First lady says she's "feeling good" and continuing to rest
In a tweet, first lady Melania Trump thanked well-wishers for their support and said she would continue to remain at the White House after testing positive last week:
Pence again tests negative for coronavirus
Vice President Mike Pence and second lady Karen Pence tested negative for the virus again Monday. Pence is scheduled to travel to Salt Lake City, Utah, on Monday afternoon to prepare for Wednesday's debate against Democratic vice presidential nominee Kamala Harris.
Fauci says he has not been involved in Trump's care
Dr. Anthony Fauci, the director of the National Institute of Allergy and Infectious Diseases, said Monday he has not been involved in the president's care as he is treated for COVID-19.
"I think it's obvious, John, that I have not been involved," Fauci said in an interview CNN's John Berman, adding that he does not want to talk about Mr. Trump's case because he has not been cleared to do so. "Personally, I have not been involved in the direct care of the president."

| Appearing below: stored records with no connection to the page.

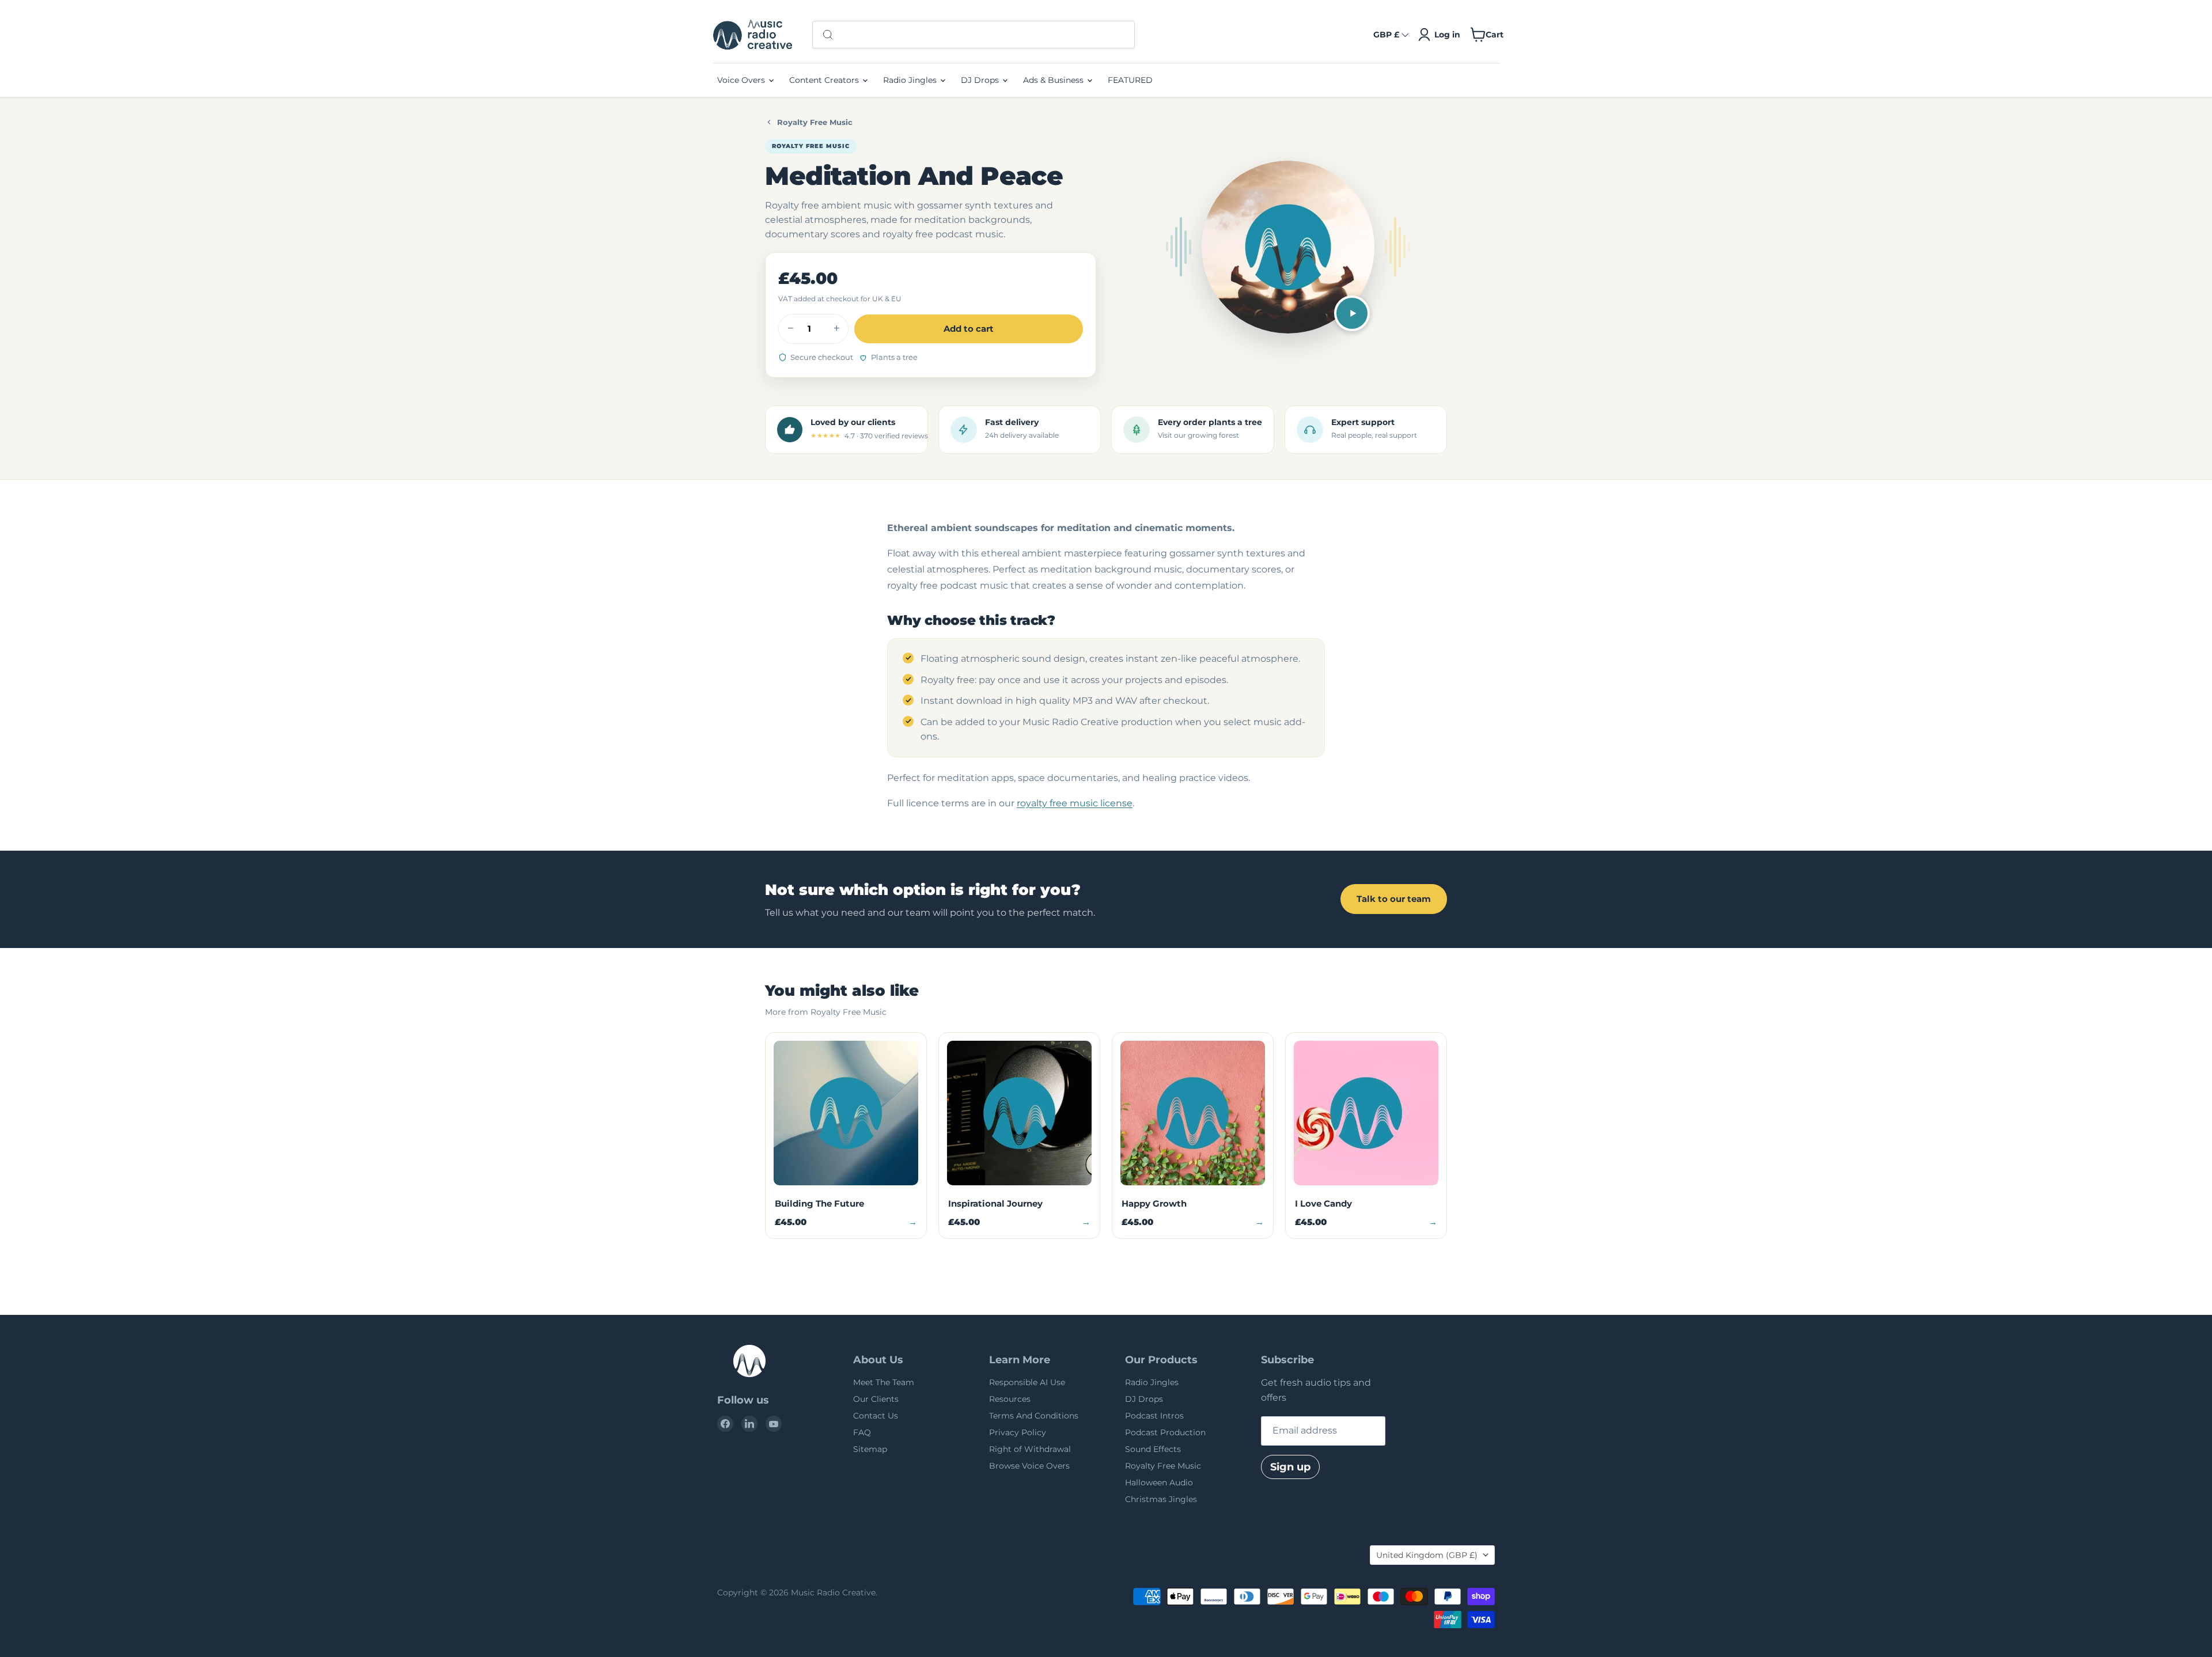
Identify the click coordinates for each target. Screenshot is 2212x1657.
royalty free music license (1074, 803)
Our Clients (876, 1399)
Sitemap (870, 1449)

Fauci, however, praised the doctors treating Mr. Trump, including White House physician Dr. Sean Conley, calling them "very good physicians" who are "very qualified."
A leading expert on infectious diseases and member of the White House coronavirus task force, Fauci declined to comment on Mr. Trump's drive past supporters outside of Walter Reed.

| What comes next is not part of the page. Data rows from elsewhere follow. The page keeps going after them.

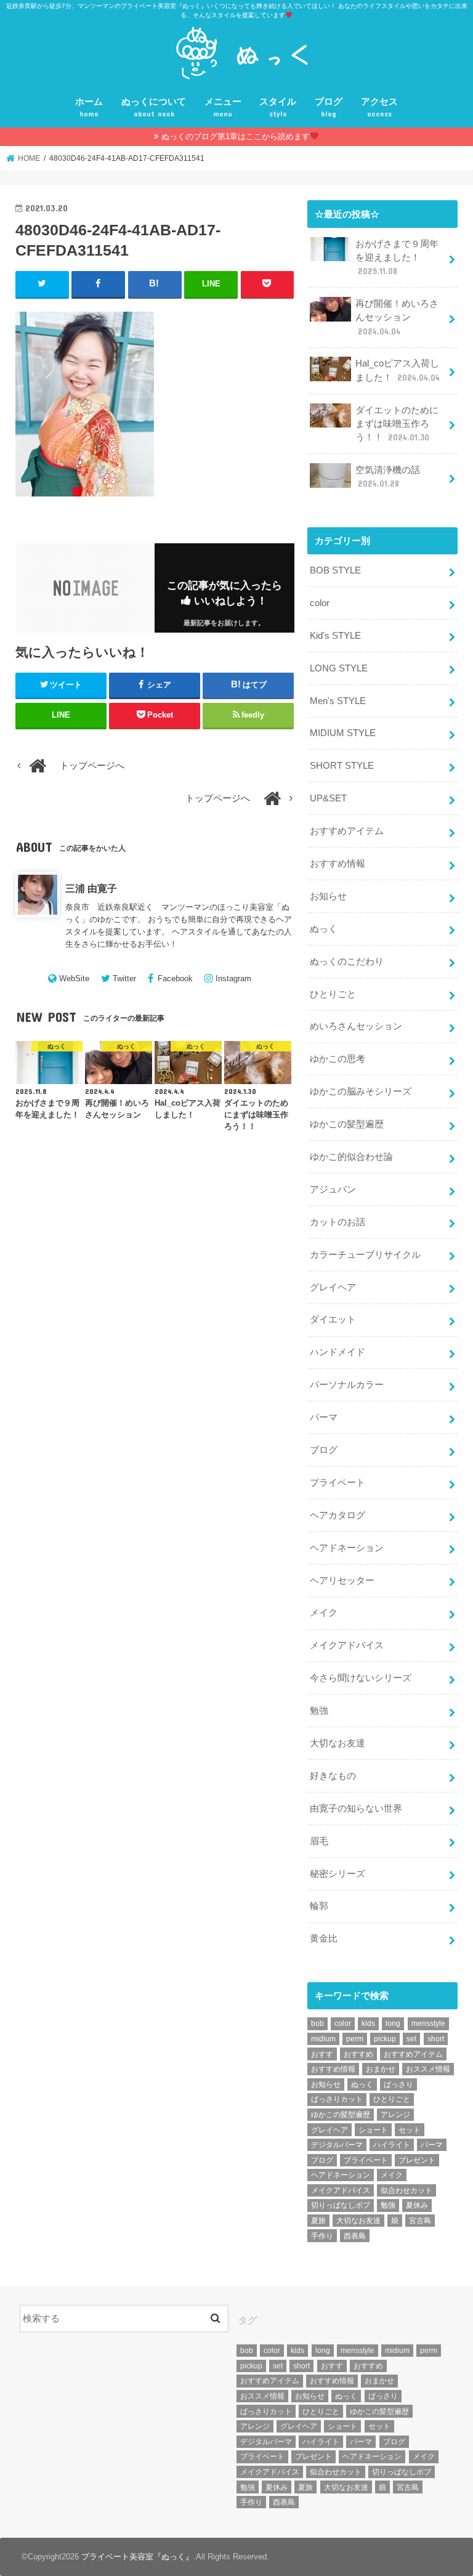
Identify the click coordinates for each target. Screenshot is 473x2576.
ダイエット (333, 1319)
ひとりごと (333, 994)
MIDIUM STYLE (343, 733)
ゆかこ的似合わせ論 (351, 1157)
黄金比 (324, 1938)
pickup (385, 2039)
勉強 (319, 1710)
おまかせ (380, 2069)
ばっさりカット (337, 2099)
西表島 (355, 2236)
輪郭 (319, 1906)
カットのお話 (337, 1222)
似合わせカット (406, 2190)
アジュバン (333, 1189)
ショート (373, 2130)
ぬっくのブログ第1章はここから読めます (235, 136)
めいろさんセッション (356, 1026)
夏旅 (318, 2220)
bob (317, 2023)
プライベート (337, 1483)
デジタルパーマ (337, 2145)
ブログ (328, 107)
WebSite (74, 978)
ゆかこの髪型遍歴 (347, 1124)
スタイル (277, 107)
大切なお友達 (337, 1743)
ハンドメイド (337, 1352)
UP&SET (328, 798)
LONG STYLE (339, 668)
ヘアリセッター (342, 1581)
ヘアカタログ (337, 1515)
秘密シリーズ (337, 1874)
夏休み (417, 2205)
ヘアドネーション (347, 1548)
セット (409, 2130)
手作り (322, 2236)
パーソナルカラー (347, 1385)
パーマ (324, 1417)
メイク (324, 1613)
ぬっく (324, 929)
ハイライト (391, 2145)
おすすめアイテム (347, 831)
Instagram (233, 978)
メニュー (222, 107)
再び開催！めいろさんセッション (397, 317)
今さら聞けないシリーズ (360, 1678)
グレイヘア (333, 1287)
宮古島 (420, 2220)
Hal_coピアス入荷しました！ (397, 370)
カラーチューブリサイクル (365, 1255)
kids (368, 2023)
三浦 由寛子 (91, 888)
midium (323, 2039)
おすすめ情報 (337, 864)
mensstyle (428, 2023)
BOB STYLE (335, 570)
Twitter (124, 978)
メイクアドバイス (347, 1645)
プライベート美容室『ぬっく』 (137, 2556)
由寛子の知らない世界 (356, 1808)
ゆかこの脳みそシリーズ (360, 1091)
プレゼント (416, 2160)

Meadows says doctors to decide whether to discharge Trump later today
White House chief of staff Mark Meadows told Fox News in an interview that the medical team at Walter Reed has yet to determine whether Mr. Trump will be discharged Monday.
"The doctors will actually have an evaluation some time late morning and then the president, in consultation with the doctors, will make a decision on whether to discharge him later today," he said.
Meadows said Mr. Trump's health continues to improve and the White House is "optimistic" the president will be discharged today.
"This is insanity," one expert says of Trump ride
Infected and contagious, President Trump briefly ventured outside the hospital in a motorcade Sunday to salute cheering supporters, a move that disregarded precautions meant to contain COVID-19.
With a month until Election Day, Mr. Trump was eager to project strength despite his illness. The still-infectious president surprised backers who'd gathered outside Walter Reed National Military Medical Center, driving by in a black SUV with the windows rolled up. Secret Service agents inside the vehicle could be seen in masks and other protective gear.
The move capped a weekend of contradictions that fueled confusion about Mr. Trump's health.
In a short video released by the White House Sunday, the president insisted he understood the gravity of the moment. But his actions moments later, by leaving the hospital and sitting inside the SUV with others, suggested otherwise.
"This is insanity," Dr. James P. Phillips, an attending physician at Walter Reed who is a critic of Mr. Trump and his handling of the pandemic. "Every single person in the vehicle during that completely unnecessary presidential 'drive-by' just now has to be quarantined for 14 days. They might get sick. They may die."
"For political theater," the doctor added. "Commanded by Trump to put their lives at risk for theater."